There was plenty to see, with common sandpipers and both adult and juvenile avocets on the pools, various geese around and terns making the commute from the feeding grounds of the marshes back to the nesting areas near the hides. Plus the usual array of noisy gulls. It was from watching these that my attention switched to something else, hunting the marshes. A barn owl. I increased my walking pace along the bank, though I could see someone closer to it, which gave me hope that it'd not vanish as soon as I approached. Alas no, the owl was in fact spooked by the walker, who as I finally reached where the owl had been hunting, told me he'd managed to get within 50 yards of one earlier in the week, by creeping along. I was tempted to ask why he'd not employed the same tactic today, but I think with the haze, I'd have needed to be within 20 yards to have got a decent image.

While it was lovely viewing the areas across the marshes, and very warm, the horrid flies trying to bite and constantly flying in my eyes and ears, encouraged me to head onwards, and after a brief view of the map of the area, I headed to the narrowest roads I could find.

"Little bit of bread and no cheese!" alerted me to the presence of yellowhammers, and parking up near a hedge where the birds were calling from soon yielded some results. These birds glow on dull days, so it was a challenge not to blow the highlights on such a sunny one.

A bit further down the road, another song caught my attention and it was one I'd not heard since Uist, back in 2010. A corn bunting, who was initially sat singing on a telephone wire. Thankfully it relocated to the crops growing in the fields beside my car.

Lovely birds, which are sadly a rare sight these days.
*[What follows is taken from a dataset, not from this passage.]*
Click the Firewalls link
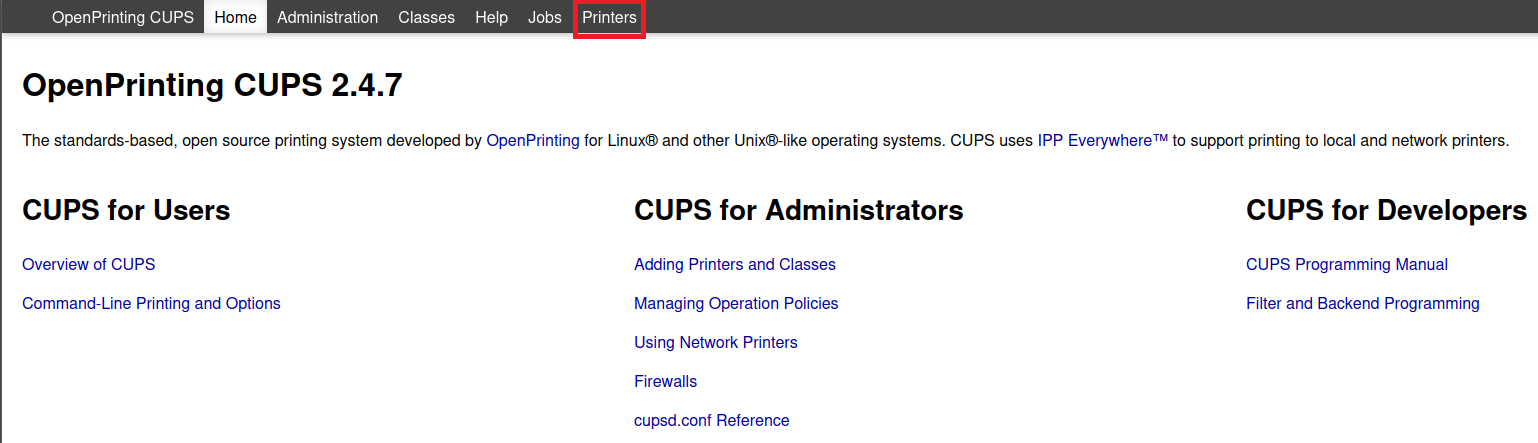Screen dimensions: 1538x443 (665, 382)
Having exhausted my bottle of pop, I was gagging for a drink and there weren't any shops nearby, so I headed to the barn owl area, calling in at a garage along the way. Ice cold Ribena never tasted so good!

Ian and his parents turned up later, which made the wait for something to show up more entertaining. Plenty of great crested grebes on the river, small flocks of common terns danced by, and I managed to get a few shots of a little egret, trying its luck on the shore.

That was about the only luck we witnessed on the evening, as the owls, while they occasionally ventured out, were always distant, and seemed to be more interested in checking out the various buildings in the area. No signs of grey partridges either, though I did see a vocal male red-legged variety, cackling from a barn roof. And the hares as ever stayed away, limiting me to very hopeful long shots.

Though a juvenile pied wagtail took pity on me, and posed on a post near my car.

And just as the sun was starting to set, we spied a pair of young foxes, which didn't seem to know what to do, when a male pheasant wandered by. They were more interested in us, as we poked our big lenses out of the car window, to capture them, sat in the grass.